The Phase Space of z~1.2 SpARCS Clusters: Using Herschel to probe Dust Temperature as a Function of Environment and Accretion History

TL;DR

This study uses Herschel infrared data to analyze dust temperatures and star formation in galaxy clusters at z~1.2, revealing how environment and accretion history influence galaxy evolution.

Contribution

It introduces the first measurement of dust temperatures in high-redshift cluster galaxies across different accretion phases, linking dust properties to galaxy quenching processes.

Findings

Dust temperature decreases in intermediate phase-space regions.

Star formation rates decline from infall to core regions.

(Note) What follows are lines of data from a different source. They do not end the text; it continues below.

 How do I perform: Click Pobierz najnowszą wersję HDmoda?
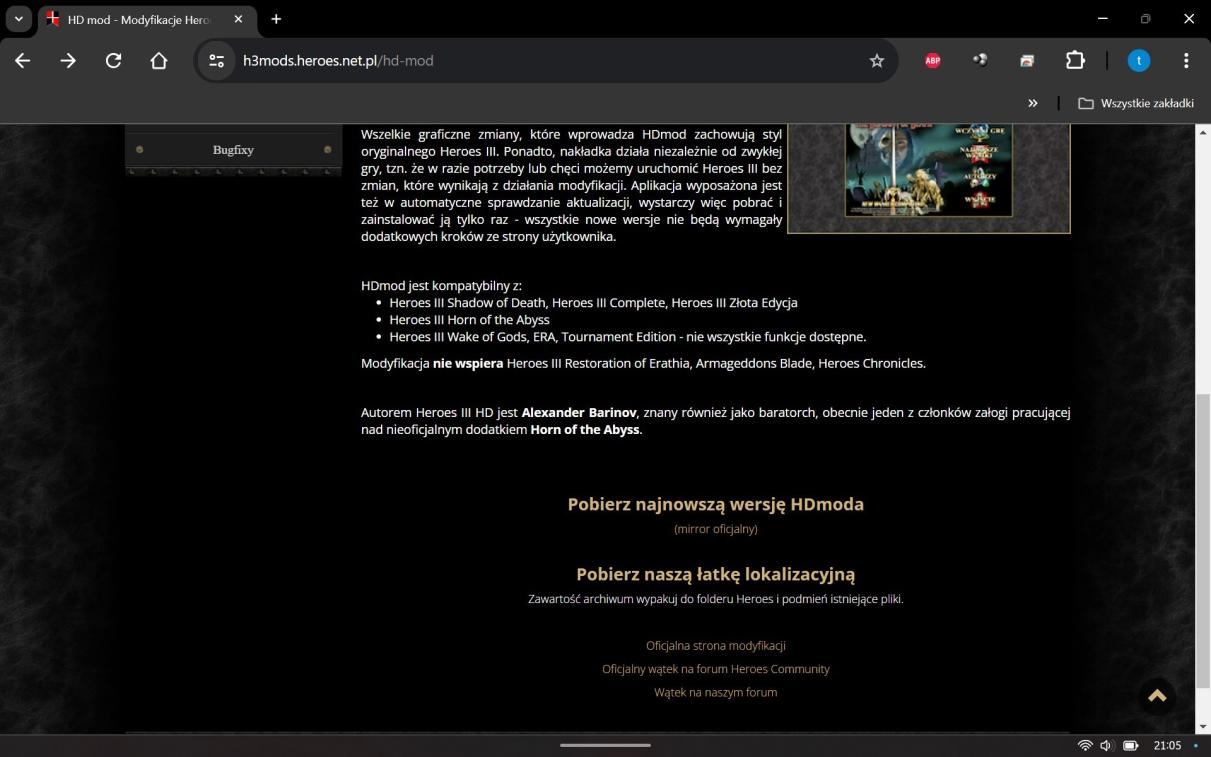tap(715, 504)
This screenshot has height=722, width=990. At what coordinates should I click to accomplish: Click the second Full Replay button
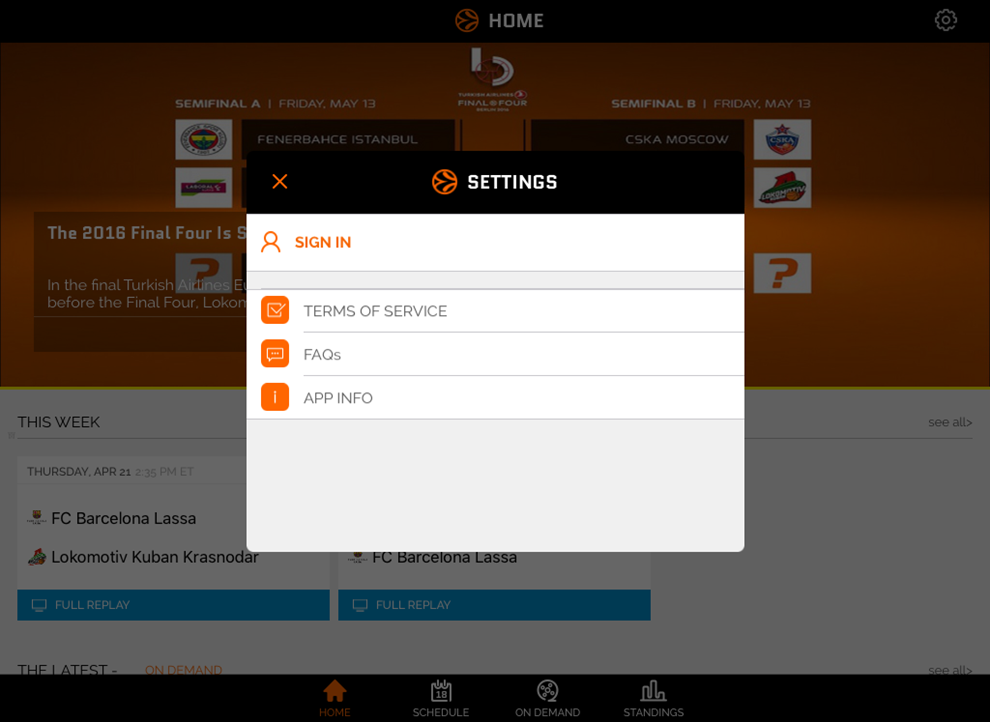coord(494,605)
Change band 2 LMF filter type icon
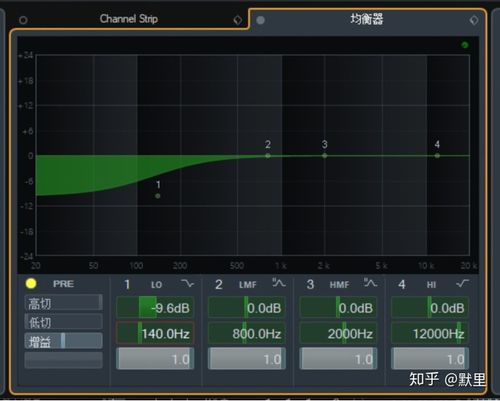This screenshot has width=500, height=401. (x=279, y=283)
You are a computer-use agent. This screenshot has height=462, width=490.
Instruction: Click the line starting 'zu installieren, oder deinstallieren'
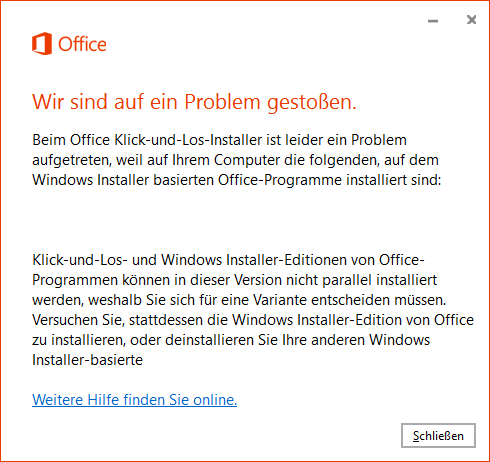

Evidence suggests ram-pressure stripping affects dust heating.

Abstract

We present a five-band Herschel study (100-500um) of three galaxy clusters at z~1.2 from the Spitzer Adaptation of the Red-Sequence Cluster Survey (SpARCS). With a sample of 120 spectroscopically-confirmed cluster members, we investigate the role of environment on galaxy properties utilizing the projected cluster phase space (line-of-sight velocity versus clustercentric radius), which probes the time-averaged galaxy density to which a galaxy has been exposed. We divide cluster galaxies into phase-space bins of (r/r200) x (v/sigma_v), tracing a sequence of accretion histories in phase space. Stacking optically star-forming cluster members on the Herschel maps, we measure average infrared star formation rates, and, for the first time in high-redshift galaxy clusters, dust temperatures for dynamically distinct galaxy populations---namely, recent infalls and those that were accreted onto the cluster at an earlier epoch. Proceeding from the infalling to virialized (central) regions of phase space, we find a steady decrease in the specific star formation rate and increase in the stellar age of star-forming cluster galaxies. We perform a probability analysis to investigate all acceptable infrared spectral energy distributions within the full parameter space and measure a ~4 sigma drop in the average dust temperature of cluster galaxies in an intermediate phase-space bin, compared to an otherwise flat trend with phase space. We suggest one plausible quenching mechanism which may be consistent with these trends, invoking ram-pressure stripping of the warmer dust for galaxies within this intermediate accretion phase.